The Pilgrimage of Grace was a peaceful and popular uprising against King Henry VIII between October 1536 and January 1537 that was caused by a number of grievances among the people, including economic and political. But most of the problems were driven by dissatisfaction at the King’s break from the religious rule of Rome, the setting up of the Church of England and the dissolution of the monasteries.

The acknowledged leader of the rebellion was Robert Aske, youngest son of Sir Robert Aske of Aughton near Selby and a successful London barrister. On his way to leading nine thousand followers to occupy the city of York, Aske arranged for a number of muster points across the county where the rebels could meet. One such muster point was Skipwith Common, then known as Skipwith Moor.

It is unknown exactly where on the Common the rebels met, as five hundred plus years ago much of what we see today would have been open moorland with few trees and even fewer landmarks of any significance. However, Sands Lane is acknowledged as an ancient track-way across the Common and would be a possible site for a meeting of so many people.

The Pilgrimage of Grace was ended by King Henry promising many concessions to the rebels, most of which he later broke. In 1537, 216 members of the uprising were executed, including Robert Aske and Sir Henry Percy, 6th Earl of Northumberland and then owner of nearby Wressle Castle.

The Common has provided a number of services to humans down the years. Animals will have grazed here for centuries and peat extraction has also taken place in many other areas. A number of fairly modern sand extraction pits have been found and surveyed across the Common as well, most likely from the Victorian period. Skipwith is known for its fine quality sand, which is very close to the surface in a number of places. These are often close to the edges of the Common, to allow for easy removal. Also from this period are the Line Ponds, an area of man-made watercourses that would have been used for flax retting, the separation of the fibres from the stalks. This is the vital first step before the processing of linen can begin.

RAF Riccall was commissioned in 1942, built across both Skipwith and Riccall Commons, and first training began on October 1st that year. It was officially opened one month later, on November 1st 1942. The base was decommissioned in 1945, but remained a storage depot for the Royal Air Force until they sold it in 1960.
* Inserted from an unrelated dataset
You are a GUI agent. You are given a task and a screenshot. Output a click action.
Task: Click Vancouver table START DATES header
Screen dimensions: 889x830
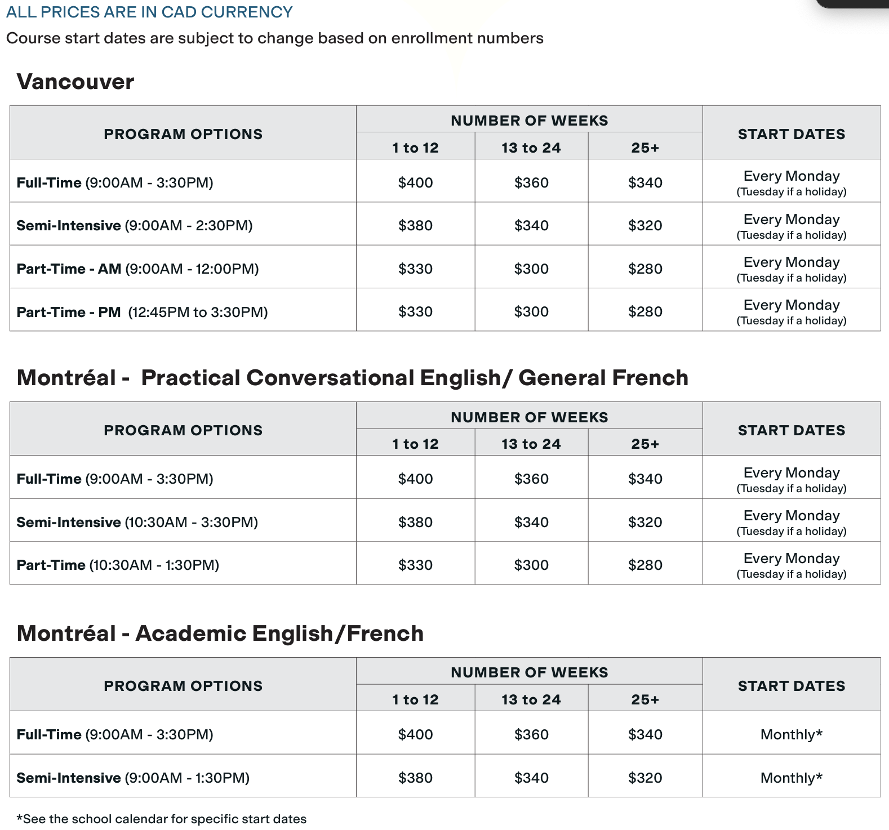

The base was a ‘heavy conversion unit’, which meant it retrained aircrew who were used to flying twin-engined Wellington bombers to fly the heavier, four engined Handley Page Halifax. Thirty-two of these were stationed on site at all times and they took a crew of seven. Training time was eight to twelve weeks. Over 6000 Halifax’s were built, while between 70 and 100 from RAF Riccall crashed, for a variety of reasons.

One such accident, still remembered in the area, occurred on 10th May 1944, when Halifax JB789 collided with the spire of St James’ Church in Selby and flattened a number of houses on nearby Portholme Drive. All seven crew and eight civilians were killed. The church was rebuilt with just a square tower, the spire was not replaced.

At its height the base had 50 officers and 900 non-commissioned officers permanently attached to the site.

At the request of Natural England and with the blessing of the owners of the Common, Escrick Park Estate, Oxford Archaeology North have been providing training for the Friends for a number of years. Experienced project manager, Jamie Quartermaine, has visited Skipwith Common over the last three years with GPS and Total Station equipment to assist in the survey of ‘lumps and bumps’ across the Common. With his help the Friends have surveyed the Bronze Age territorial boundary network which stretches across the Common from north to south. Also during these training days with Jamie the Friends have discovered a number of sand extraction pits, a windmill platform, ridge and furrow field systems and a previously unmapped Bronze Age burial mound.

The Friends have also benefited from the assistance of York Community Archaeologist Jon Kenny on a number of occasions. As well as members attending his regular study days in and around York, he has visited the Common to help with measuring tasks, field walking, tape surveys and geophysics.